São Paulo A candidatura do presidente da Câmara, Aécio Neves (PSDB-MG), como alternativa ao nome do ministro da Saúde, José Serra, já é mais do que uma mera especulação no PSDB e nos partidos aliados. Embora todos admitam que o candidato do momento é Serra, ninguém descarta a hipótese de um plano B, caso a candidatura do ministro não decole até abril. ''Numa disputa dessa grandeza você não pode entrar pensando em plano B. Hoje nosso candidato é o Serra, que está cada vez mais sólido'', diz o presidente nacional do PSDB, deputado José Aníbal (SP). ''Agora, é claro que também você não pode ficar sem uma alternativa.''

Essa opção, na verdade, tornou-se mais palpável no fim do ano passado, quando Aécio resolveu enfrentar o favorito Inocêncio de Oliveira (PFL) pela presidência da Câmara. Contra a tradição do Parlamento, os interesses da cúpula do partido e até a vontade do presidente Fernando Henrique Cardoso, o deputado mineiro aceitou o desafio. E venceu. ''Ali, ele atravessou seu Rubicão e mudou de patamar'', compara o presidente do PSDB, lembrando a célebre passagem do imperador romano Júlio César para chegar ao poder.
''Na política, quem corre grandes riscos aumenta seu delta.''

Embora coloque o governador de São Paulo, Geraldo Alckmin, no mesmo nível, Aníbal admite que Aécio está à altura do desafio. ''Enquanto o Senado sangrava em disputas internas, ele se destacou na Câmara e salvou a imagem do Congresso'', observa. A avaliação dos tucanos é de que neste ano Aécio conseguiu se livrar definitivamente da sombra do avô, o presidente Tancredo Neves.

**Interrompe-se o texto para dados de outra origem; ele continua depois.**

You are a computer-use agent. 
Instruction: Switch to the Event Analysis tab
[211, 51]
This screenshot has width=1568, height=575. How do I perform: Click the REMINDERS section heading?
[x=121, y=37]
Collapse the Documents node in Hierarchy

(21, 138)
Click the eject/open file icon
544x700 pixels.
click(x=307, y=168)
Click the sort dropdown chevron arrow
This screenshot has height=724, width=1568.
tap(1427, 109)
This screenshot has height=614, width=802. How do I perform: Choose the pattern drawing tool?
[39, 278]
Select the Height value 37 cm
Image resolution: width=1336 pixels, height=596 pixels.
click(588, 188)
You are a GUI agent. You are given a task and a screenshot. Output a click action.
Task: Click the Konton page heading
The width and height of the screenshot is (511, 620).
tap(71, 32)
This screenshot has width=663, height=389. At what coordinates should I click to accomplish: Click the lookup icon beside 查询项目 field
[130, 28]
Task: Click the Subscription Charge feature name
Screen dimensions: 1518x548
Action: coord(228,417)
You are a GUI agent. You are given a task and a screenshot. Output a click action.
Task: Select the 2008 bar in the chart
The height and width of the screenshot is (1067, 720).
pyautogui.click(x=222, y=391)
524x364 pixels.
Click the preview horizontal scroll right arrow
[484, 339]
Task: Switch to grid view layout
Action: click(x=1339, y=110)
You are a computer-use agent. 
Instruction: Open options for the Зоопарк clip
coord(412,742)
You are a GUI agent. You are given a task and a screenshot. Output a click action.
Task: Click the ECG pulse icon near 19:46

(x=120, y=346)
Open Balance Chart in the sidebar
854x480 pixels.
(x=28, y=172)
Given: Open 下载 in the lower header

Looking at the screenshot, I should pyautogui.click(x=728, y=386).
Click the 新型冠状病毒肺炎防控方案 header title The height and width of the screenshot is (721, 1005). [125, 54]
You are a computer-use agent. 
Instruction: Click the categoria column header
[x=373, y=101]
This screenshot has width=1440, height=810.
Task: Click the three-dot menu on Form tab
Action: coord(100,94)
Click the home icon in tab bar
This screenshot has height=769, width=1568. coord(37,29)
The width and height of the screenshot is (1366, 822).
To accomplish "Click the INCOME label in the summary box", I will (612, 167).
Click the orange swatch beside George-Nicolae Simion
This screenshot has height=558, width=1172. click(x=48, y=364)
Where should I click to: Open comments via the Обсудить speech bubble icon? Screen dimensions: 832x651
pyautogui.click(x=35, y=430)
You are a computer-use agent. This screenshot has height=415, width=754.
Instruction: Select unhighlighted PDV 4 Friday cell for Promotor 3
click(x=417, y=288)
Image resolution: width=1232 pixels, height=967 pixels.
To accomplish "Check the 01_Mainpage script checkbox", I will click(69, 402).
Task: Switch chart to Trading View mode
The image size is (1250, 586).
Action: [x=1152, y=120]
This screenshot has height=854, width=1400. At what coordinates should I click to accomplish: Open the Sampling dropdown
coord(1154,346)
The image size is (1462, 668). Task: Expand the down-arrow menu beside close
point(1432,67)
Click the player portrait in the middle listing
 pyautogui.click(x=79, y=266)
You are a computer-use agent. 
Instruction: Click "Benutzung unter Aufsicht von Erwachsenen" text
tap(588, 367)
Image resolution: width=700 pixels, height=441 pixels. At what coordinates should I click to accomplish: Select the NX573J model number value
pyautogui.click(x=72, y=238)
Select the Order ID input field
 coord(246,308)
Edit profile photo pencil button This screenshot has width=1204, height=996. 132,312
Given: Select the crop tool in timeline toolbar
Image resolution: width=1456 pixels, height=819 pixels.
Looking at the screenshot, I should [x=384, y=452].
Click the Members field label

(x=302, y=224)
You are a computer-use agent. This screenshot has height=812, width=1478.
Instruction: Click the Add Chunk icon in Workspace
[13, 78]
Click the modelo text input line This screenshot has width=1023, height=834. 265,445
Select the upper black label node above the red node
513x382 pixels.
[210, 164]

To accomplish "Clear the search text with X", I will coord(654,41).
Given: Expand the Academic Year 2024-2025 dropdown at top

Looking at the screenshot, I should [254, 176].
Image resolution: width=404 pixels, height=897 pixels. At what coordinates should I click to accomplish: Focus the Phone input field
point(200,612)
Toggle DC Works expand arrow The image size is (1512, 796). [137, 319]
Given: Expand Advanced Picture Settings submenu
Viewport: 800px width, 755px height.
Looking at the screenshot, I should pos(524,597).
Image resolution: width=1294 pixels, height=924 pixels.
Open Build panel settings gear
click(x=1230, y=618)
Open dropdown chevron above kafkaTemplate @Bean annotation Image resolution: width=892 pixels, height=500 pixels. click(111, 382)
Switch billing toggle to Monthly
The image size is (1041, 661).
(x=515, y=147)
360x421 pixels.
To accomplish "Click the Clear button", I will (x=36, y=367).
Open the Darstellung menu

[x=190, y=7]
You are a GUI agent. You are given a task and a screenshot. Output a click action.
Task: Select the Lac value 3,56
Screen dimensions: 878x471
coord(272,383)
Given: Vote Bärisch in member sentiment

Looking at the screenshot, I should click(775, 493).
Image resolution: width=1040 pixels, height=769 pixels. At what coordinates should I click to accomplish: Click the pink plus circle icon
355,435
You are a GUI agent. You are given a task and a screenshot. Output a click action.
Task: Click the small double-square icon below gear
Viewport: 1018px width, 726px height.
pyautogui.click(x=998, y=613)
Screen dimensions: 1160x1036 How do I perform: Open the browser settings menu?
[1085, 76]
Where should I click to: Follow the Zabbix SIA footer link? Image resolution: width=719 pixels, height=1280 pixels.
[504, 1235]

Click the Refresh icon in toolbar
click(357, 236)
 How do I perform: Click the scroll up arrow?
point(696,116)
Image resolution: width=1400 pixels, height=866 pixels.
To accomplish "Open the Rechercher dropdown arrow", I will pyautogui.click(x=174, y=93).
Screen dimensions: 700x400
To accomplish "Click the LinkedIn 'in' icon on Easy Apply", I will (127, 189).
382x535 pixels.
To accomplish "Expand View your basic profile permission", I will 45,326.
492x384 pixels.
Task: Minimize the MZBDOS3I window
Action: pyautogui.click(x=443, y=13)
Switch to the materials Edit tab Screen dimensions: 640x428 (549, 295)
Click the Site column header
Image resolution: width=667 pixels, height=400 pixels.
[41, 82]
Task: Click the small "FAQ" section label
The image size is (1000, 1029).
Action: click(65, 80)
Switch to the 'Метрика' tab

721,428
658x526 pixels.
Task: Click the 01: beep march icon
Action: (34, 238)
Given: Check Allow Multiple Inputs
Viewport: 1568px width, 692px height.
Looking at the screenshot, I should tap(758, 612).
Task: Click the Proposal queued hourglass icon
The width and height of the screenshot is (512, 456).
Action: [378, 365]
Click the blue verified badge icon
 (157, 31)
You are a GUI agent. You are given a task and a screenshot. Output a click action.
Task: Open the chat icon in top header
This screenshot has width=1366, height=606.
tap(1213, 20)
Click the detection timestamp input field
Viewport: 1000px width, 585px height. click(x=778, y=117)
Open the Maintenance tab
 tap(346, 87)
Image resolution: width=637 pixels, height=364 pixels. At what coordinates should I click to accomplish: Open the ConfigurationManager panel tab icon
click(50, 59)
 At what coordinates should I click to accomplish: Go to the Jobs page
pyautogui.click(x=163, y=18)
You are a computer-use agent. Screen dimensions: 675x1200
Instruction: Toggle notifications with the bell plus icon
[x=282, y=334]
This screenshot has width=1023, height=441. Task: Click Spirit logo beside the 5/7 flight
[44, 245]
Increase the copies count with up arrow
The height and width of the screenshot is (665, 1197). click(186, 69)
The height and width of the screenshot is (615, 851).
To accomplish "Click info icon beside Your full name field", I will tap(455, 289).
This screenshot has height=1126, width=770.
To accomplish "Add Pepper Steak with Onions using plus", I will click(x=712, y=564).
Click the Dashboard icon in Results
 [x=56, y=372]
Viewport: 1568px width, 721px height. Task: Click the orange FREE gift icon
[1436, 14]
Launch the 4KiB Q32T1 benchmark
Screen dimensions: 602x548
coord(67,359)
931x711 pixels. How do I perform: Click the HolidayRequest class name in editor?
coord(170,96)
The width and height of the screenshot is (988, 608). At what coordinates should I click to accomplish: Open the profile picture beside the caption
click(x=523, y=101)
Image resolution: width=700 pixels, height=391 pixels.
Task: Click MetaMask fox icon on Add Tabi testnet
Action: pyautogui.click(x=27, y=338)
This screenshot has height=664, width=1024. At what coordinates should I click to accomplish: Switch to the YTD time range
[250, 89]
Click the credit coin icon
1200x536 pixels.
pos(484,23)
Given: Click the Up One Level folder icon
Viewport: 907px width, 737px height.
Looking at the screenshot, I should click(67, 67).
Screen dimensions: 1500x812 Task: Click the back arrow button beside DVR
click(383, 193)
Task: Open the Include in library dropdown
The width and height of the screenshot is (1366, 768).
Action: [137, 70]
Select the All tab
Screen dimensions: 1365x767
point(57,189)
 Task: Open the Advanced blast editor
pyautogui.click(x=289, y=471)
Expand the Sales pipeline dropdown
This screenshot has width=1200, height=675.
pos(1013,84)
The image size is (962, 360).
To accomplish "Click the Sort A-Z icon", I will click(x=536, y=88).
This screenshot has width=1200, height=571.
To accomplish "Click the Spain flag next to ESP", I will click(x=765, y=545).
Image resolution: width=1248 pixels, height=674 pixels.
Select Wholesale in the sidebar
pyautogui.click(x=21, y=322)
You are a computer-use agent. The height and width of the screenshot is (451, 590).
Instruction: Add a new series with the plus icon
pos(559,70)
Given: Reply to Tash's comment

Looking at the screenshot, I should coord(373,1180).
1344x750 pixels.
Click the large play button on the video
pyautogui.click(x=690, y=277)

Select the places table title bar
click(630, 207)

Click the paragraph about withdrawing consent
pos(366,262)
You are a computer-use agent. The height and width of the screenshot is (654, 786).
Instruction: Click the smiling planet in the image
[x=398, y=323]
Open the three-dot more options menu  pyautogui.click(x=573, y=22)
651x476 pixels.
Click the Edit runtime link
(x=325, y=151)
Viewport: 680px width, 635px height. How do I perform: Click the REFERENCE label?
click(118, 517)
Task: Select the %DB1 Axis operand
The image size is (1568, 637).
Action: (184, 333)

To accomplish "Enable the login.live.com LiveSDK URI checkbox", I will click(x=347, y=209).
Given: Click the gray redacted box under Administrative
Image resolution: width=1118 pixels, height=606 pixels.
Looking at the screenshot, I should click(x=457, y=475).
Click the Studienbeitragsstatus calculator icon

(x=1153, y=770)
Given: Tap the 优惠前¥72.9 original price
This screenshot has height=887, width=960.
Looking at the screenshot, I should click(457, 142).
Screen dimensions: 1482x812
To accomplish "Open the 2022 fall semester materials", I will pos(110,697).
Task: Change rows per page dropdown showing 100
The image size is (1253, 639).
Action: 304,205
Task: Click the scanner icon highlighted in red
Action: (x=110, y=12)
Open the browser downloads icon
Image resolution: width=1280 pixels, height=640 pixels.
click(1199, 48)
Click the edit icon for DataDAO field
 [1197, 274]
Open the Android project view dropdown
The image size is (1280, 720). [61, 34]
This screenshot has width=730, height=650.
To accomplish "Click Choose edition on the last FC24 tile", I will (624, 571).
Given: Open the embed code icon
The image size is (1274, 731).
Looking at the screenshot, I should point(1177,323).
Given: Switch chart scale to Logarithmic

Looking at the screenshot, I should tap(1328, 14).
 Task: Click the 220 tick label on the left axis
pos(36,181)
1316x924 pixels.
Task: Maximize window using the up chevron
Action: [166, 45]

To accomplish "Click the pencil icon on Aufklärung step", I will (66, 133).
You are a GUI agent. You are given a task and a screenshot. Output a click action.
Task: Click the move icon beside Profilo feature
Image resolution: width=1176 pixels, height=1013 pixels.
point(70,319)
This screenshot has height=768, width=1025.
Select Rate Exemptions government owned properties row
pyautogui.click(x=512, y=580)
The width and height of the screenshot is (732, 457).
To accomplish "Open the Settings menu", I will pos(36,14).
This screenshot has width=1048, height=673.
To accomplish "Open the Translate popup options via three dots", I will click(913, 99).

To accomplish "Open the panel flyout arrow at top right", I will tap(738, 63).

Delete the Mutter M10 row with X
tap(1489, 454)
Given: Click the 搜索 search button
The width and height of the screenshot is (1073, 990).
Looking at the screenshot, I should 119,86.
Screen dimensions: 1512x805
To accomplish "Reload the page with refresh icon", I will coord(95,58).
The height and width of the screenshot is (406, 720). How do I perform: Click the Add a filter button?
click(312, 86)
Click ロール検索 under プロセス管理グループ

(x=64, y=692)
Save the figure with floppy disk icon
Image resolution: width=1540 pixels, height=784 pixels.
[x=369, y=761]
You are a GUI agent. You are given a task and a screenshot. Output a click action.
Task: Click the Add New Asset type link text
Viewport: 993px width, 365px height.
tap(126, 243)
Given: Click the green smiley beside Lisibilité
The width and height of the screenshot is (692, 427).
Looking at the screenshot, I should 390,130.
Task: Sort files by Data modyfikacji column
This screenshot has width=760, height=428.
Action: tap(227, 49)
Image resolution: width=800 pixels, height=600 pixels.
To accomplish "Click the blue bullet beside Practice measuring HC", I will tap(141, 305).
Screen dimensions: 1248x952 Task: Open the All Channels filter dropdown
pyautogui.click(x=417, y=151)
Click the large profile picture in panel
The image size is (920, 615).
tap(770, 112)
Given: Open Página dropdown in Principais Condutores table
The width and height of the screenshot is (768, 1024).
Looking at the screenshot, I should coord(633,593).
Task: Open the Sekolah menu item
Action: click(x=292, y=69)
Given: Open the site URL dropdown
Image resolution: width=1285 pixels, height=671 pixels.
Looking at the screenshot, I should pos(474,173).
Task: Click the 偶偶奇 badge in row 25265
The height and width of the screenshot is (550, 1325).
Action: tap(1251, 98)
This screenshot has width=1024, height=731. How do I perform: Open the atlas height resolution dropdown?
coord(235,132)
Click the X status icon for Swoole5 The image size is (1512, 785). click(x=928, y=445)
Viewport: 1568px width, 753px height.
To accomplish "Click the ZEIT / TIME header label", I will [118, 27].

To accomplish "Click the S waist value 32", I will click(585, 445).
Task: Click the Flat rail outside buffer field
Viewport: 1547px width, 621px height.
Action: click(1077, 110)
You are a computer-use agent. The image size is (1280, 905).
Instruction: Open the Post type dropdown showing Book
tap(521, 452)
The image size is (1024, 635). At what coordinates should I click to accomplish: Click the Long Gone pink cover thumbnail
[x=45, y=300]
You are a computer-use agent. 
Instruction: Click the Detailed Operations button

O pronunciamento de Aécio, na quinta-feira, em cadeia nacional, reforçou essa impressão. ''O próprio presidente já deixou claro que não vai morrer abraçado com Serra e respeita Aécio, porque ele alçou vôo próprio sem precisar do partido ou do seu apoio pessoal'', afirma um interlocutor de Fernando Henrique.